Chances are that ignoring your physical health will shorten your life more than ignoring your mental health, but in terms of quality life years I’d suggest that the latter is at least as important. So what did I do to keep myself mentally stable during this crazy time?

  1. I acknowledged my needs and weaknesses and worked out how I could address them.

It’s hard to admit things about yourself of which you are not proud. In my case I needed to be honest about the value I get from routine. I might like to present a different face to the world but I needed to admit to myself that the requirement to be ‘at work’ at a specific time each day, and the sometimes routines tasks of work life were something that where important to me.

Also I needed to admit that I am mentally fragile, I’m not the resilient super hero that, as a man, I would like to be or paint myself as. I needed to acknowledge the need to act to preserve my mental and emotional stability.

2. I was purposeful about building the ‘connections’ which are most important to me.

I wrote in an earlier post about the excellent book “Lost Connections” by Johann Hari. In this he lists key facets of our life such as our connection to nature, connection to friends and four other key connections within our life. I know that for me that my connections to nature, God and friends are all particularly life giving.

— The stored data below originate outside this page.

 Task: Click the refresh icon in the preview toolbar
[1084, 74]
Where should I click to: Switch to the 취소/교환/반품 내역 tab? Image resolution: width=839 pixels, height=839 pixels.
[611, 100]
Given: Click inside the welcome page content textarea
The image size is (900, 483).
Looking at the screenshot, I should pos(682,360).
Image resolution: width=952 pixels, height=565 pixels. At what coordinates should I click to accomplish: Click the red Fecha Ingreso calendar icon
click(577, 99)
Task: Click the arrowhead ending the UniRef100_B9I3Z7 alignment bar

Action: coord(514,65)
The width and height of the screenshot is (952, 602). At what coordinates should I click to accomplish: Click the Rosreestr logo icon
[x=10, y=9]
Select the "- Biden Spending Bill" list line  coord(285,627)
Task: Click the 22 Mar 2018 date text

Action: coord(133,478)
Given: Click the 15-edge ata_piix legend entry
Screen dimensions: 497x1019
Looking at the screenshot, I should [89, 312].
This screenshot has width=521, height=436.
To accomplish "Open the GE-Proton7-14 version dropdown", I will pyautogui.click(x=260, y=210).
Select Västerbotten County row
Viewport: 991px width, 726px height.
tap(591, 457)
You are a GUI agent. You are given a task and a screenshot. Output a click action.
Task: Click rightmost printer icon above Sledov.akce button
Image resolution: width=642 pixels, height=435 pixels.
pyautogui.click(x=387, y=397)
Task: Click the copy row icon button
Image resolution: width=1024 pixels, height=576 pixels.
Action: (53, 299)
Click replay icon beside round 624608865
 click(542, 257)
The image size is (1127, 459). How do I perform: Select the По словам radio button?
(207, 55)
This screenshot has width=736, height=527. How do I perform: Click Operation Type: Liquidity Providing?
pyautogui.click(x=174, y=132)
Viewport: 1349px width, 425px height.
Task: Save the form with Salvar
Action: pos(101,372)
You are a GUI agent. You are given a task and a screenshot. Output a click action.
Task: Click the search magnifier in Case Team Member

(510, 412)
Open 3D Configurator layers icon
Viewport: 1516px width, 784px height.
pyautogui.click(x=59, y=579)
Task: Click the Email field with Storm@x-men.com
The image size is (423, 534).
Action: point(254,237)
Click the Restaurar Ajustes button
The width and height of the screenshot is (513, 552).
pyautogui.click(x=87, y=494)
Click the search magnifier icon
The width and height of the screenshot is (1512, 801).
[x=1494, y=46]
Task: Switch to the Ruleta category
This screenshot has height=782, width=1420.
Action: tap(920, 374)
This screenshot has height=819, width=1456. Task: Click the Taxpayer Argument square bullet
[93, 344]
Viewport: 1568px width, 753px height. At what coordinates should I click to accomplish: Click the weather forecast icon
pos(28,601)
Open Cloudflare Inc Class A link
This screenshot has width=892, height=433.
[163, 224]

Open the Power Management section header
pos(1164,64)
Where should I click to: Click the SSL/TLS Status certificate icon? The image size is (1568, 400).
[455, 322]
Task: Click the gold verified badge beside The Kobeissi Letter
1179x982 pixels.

The beauty of being purposeful in maintaining these connections is that it’s not like training for a race. It’s not painful or dull exercise which we are motivated to do simply because of the end goal. Maintaining connections is about doing things which we enjoy which have the co-benefit of a positive effect on our mental well-being. In my case I made time to phone my friends to make up for the loss in face to face contact. I made sure that I got out into the countryside regularly, even if that was just an evening stroll in the local park. Finally, I focussed more on the disciplines of my faith. The connections which are most important to you may well be different to those most critical to me.

3. I learned how to recognise and express my emotions in a healthy way.

You may or may not relate to the Christian centred teaching of Chip Dodd. Like many American Evangelicals he says in a chapter what could easily have been covered in a paragraph, but there is gold in them there hills of words! To summarise what he says: (1) Our emotions can be distilled down to a small number of underlying feelings; (2) We can express these feelings in positive or negative ways. Let’s start with the negative/s – we can internalise those feelings leading to a negative expression, or we can transfer those feelings to others which is neither good for us or nice for them. The positive approach is to express them in a helpful way. Let’s look at just one example, which Dodd calls anger (and I prefer to call passion).

Let’s say you come home to a messy kitchen. You could shout at your spouse, but we all know that this would not end well for either of you. You could calmly express that it makes you sad to see the kitchen in a mess after you’d cleaned the house at the weekend, or you could discuss how a kitchen cleaning rota might be arranged. You have a choice of how you express and resolve how you feel. You don’t have to try to make your problem someone else’s problem, instead you could be an agent for change.

A good summary is this – bottled up emotions tend to come to the surface eventually and when they do its rarely in a good way. Transferring your emotions (like anger) to someone else does not resolve the emotion, it simply moves it to someone else with some added bad feeling with it. Recognising and expressing your emotion well leads to good and healthy outcomes.

Perhaps not all the above approaches are ones you can relate to, but for a better and sustained quality of life think about what you can do to actively promote your mental health and start working on it. In my experience it leads to a whole lot of benefit at very low cost.